Quiet Waters Lecture Series Kicks Off
A new environmental lecture series held twice a month highlights issues affecting Greater Annapolis and Maryland.
A new environmental lecture series at Quiet Waters Park got under way March 3 with a look at green-building aspects from various angles.
The talk featured experts in green planning and green building, as well as students from the University of Maryland who are participating in the 2011 Solar Decathlon.
At least 25 people attended the first in the planned 10-part series.
“This lecture series provides a politically neutral setting for community members to come together and engage professionals in a conversation about the environmental concerns affecting our state and the most effective solutions for addressing these problems,” said Natalie Nucifora, Volunteer Maryland environmental coordinator for Quiet Waters and the event’s organizer.
What garnered the most interest and discussion were three students from the University of Maryland—Allison Wilson, Lynn Khuu and Scott Tjaden—who are currently working to build a fully sustainable house as part of the U.S. Department of Energy Solar Decathlon 2011.
It’s a competition that takes place every two years in Washington, DC, and attracts teams from universities around the world looking to build the most innovative home powered by solar energy and that is fully sustainable.
The students offered a room-by-room description of the home, detailing such things as the water system that recycles all gray water—dishwater or shower water—leaving the house.
“All of the resources leaving the site are cleaner than when they entered the site,” Wilson said.

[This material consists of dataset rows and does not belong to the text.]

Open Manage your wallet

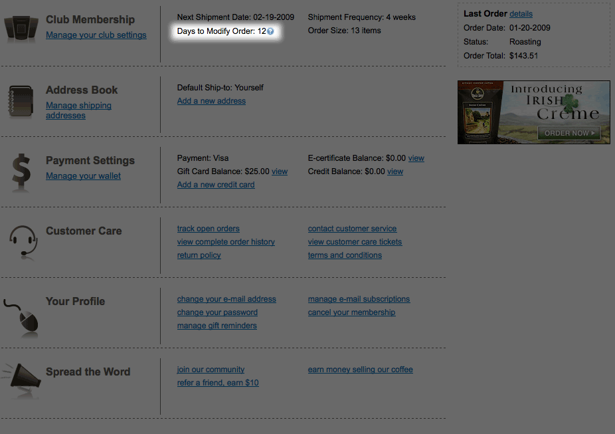tap(83, 175)
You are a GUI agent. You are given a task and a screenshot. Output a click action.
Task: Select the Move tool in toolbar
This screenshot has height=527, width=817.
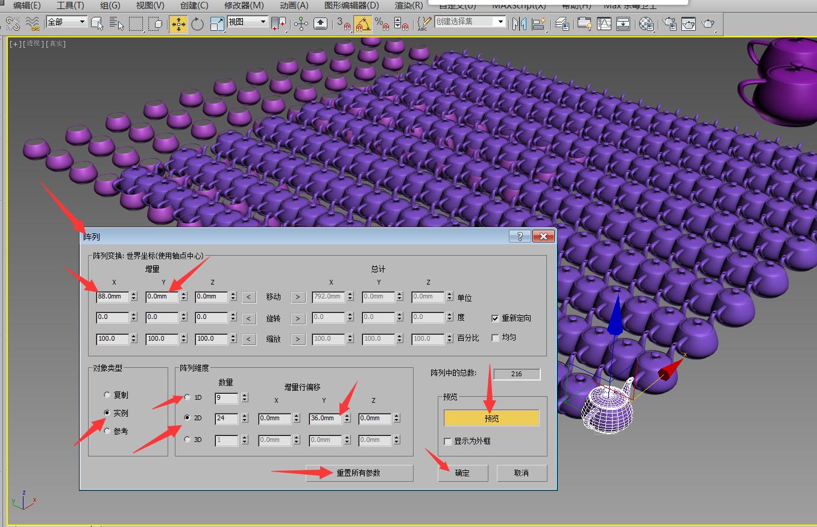(178, 24)
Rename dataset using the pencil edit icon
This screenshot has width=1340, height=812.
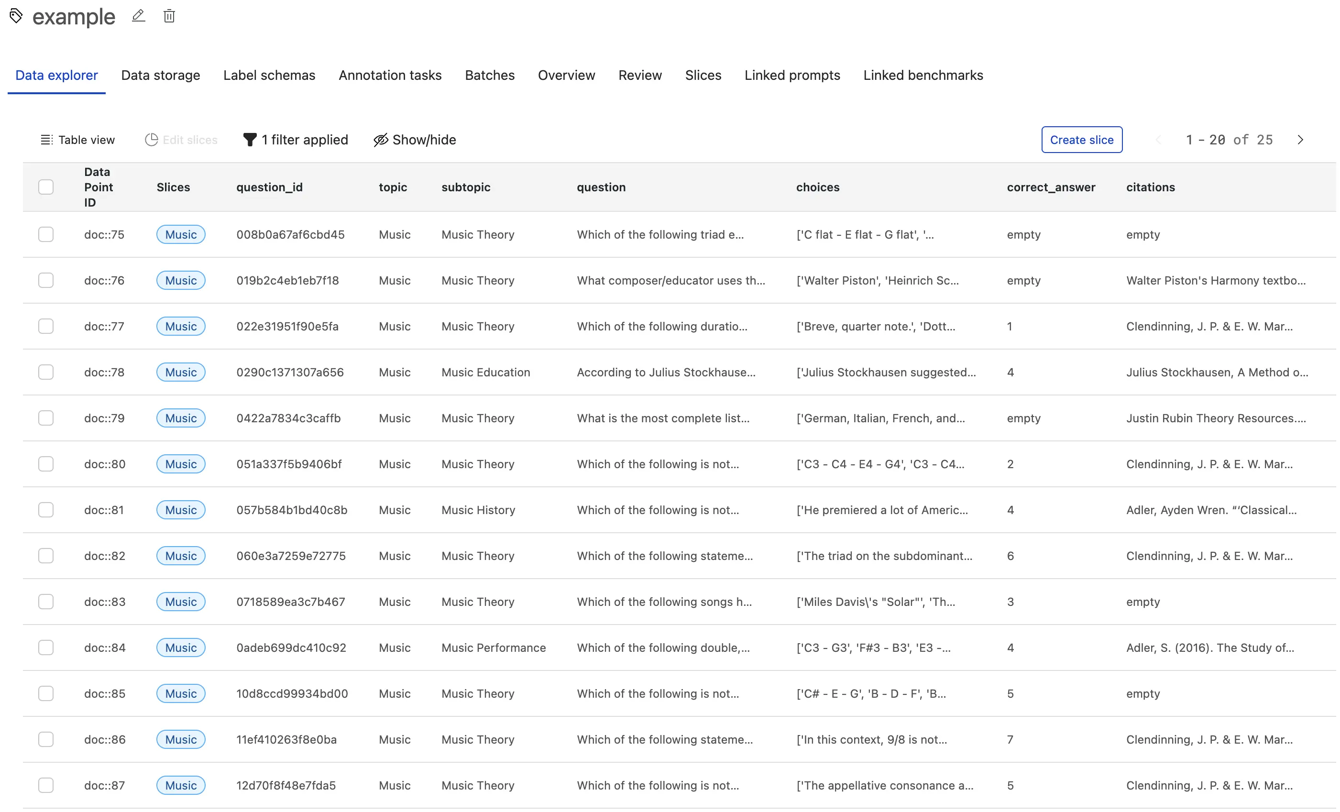tap(139, 16)
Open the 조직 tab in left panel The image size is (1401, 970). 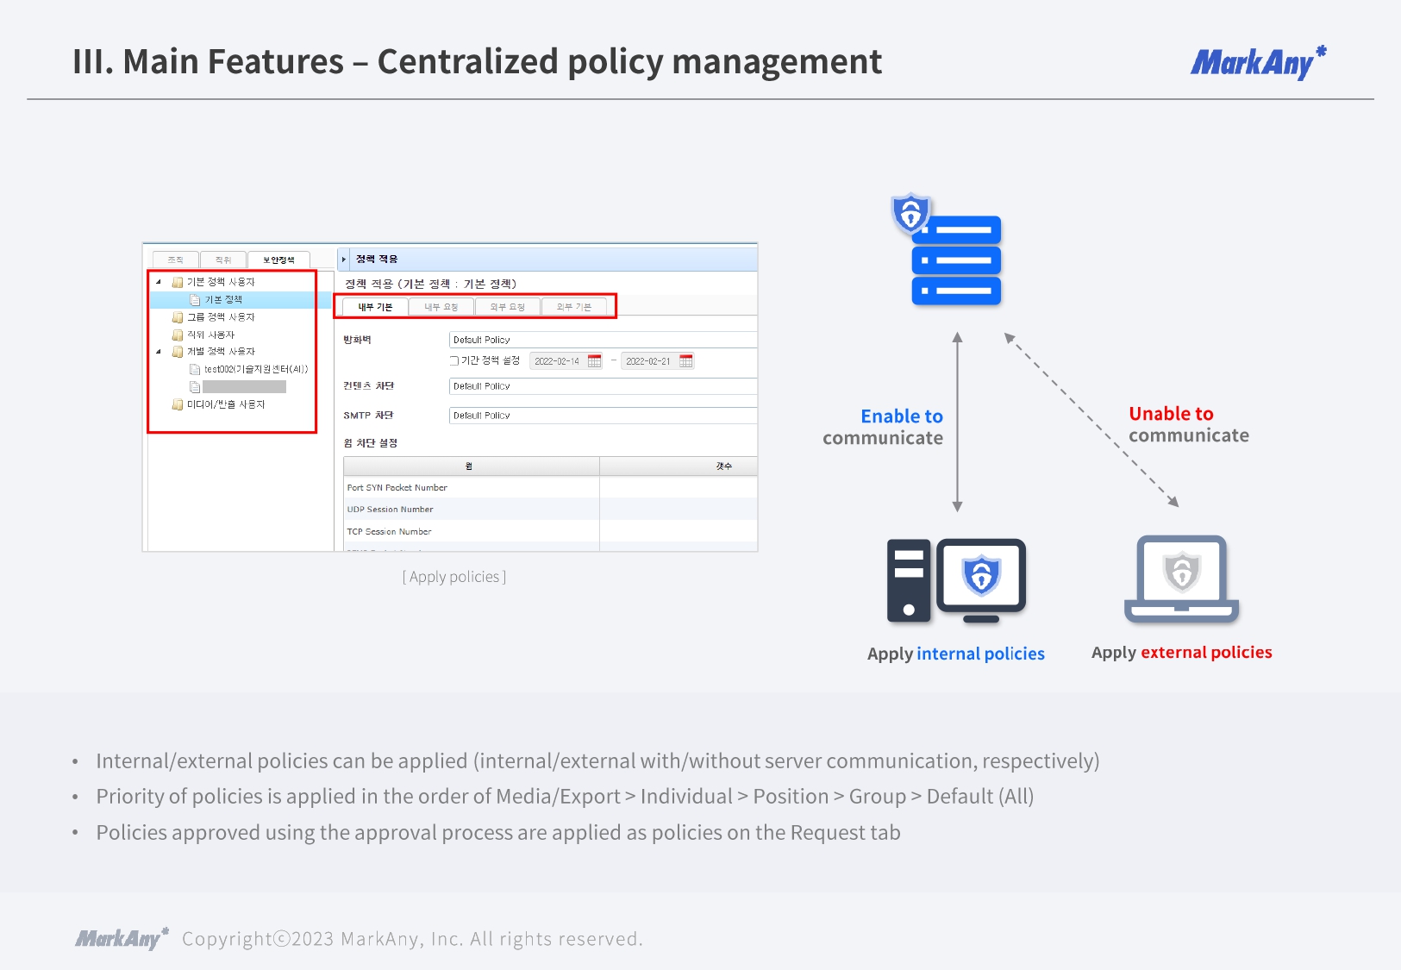176,260
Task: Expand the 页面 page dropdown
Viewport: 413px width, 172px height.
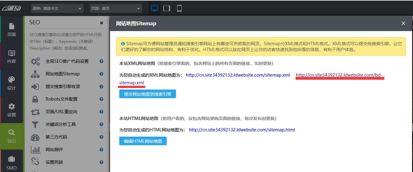Action: pos(116,9)
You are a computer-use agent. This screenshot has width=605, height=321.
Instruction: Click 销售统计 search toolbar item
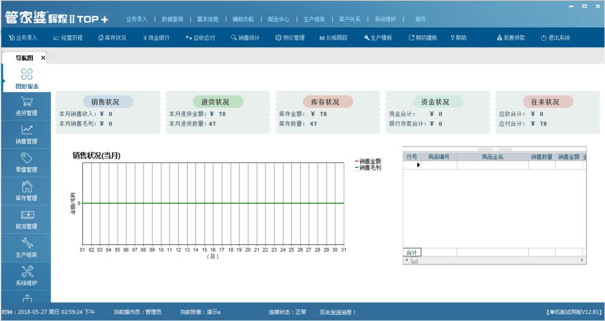[x=245, y=38]
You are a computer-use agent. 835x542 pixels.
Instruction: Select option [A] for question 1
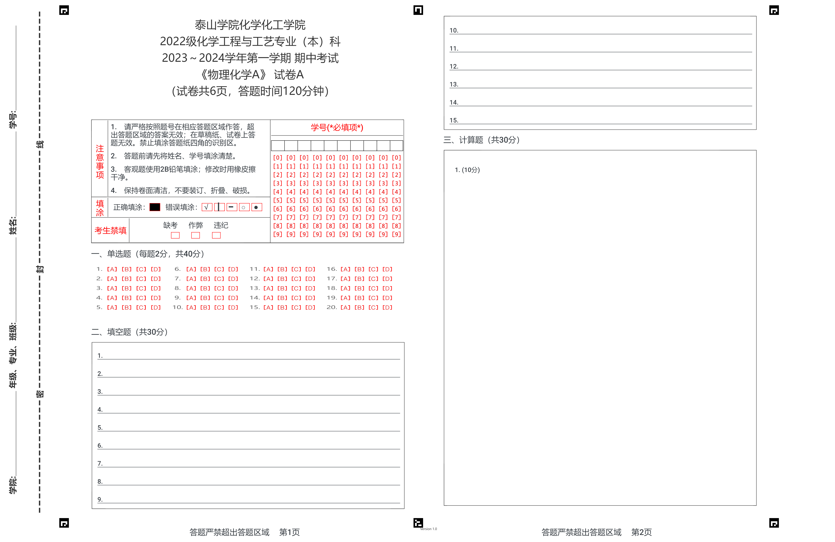pyautogui.click(x=112, y=269)
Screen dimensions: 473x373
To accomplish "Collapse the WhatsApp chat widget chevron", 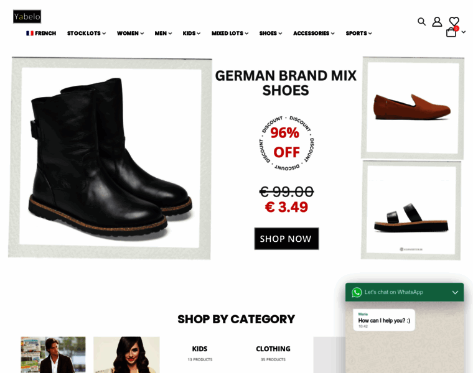I will (455, 292).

She said the work among the students is basically the opposite of how a normal home is built with individual contractors each focused on their own piece of the puzzle. Instead, each section—the engineering, the solar power, the architecture and the living systems—are all tackled together and integrated, she said.
To follow along with the students’ progress and to check out their designs, visit http://2011.solarteam.org or follow them at Facebook.com/umdwatershed.
Jacob Day, a town planning manager with the Eastern Shore Land Conservancy, offered a quick history of town and city planning, from early settlements where people gathered for protection, to modern cities and, more importantly, the modern neighborhood.
“We live in major cities when we want to go see a pro sports team,” Day said. “Or, we live in major cities when we want to use the airport or the port. But what we all live in is a neighborhood. It’s the scale at which all our needs can be met and it is the scale at which we should always be planning.”
He also spoke about Leadership in Energy and Environmental Design (LEED) for neighborhood development, which was launched in 2009. He said it does not replace comprehensive zoning, rather it can be incorporated into current zoning codes similar to how LEED is used in building codes.
For example, the LEED for neighborhoods discusses the relationship a building has with the street. It says the building should be closer to the street and built closer together; that parking should be on the street, or better yet, behind the building.
“The idea is to make it a more human-friendly environment,” Day said.
Sean McGuire, director of sustainability policies for the state Department of Natural Resources (DNR), told attendees about several new tools the department has to help residents build and create a sustainable green home.
“I don’t want to say it’s hitting the mainstream, but you can find this stuff everywhere now compared to 10 years ago,” he said.
He pointed to the DNR’s Baystat that lays out various incentive programs and financial rewards for using alternative building materials, such as cork flooring or recycled newspaper for insulation. It also includes a native-plant guide, he said.
The next event is scheduled for 6:30 p.m. March 17 in the Blue Heron Center. The topic will be “Tomorrow’s Energy.” The panel will discuss energy production and the environment, including the potential benefits and drawbacks of both wind and nuclear energy.
The panel includes Norman Meadow, vice president of the Maryland Conservation Council, who will talk about nuclear energy; Gerald Winegrad, former Maryland senator and adjunct professor at the University of Maryland School of Public Policy, who will speak about wind energy; Tom Carlson, Maryland campaign director for the Chesapeake Climate Action Network, who will speak about the state’s role in the offshore wind industry.
The schedule is:
March 17 — The Debate on Wind Energy: Wind Turbines in Maryland.
April 7 — Climate Change and Maryland’s Shores.
April 21 — The Problem of Coal Ash.
May 19 — The Inconvenient Truth About Chesapeake Bay Restoration.
June 2 — Where Does the Trash Go? Revisiting the Plastic Problem.
June 16 — The Benefits to Eating Green.
July 7 — Chesapeake Bay Series I.
July 21 — Chesapeake Bay Series II.
Aug. 4 — Maryland’s Endangered Wildlife.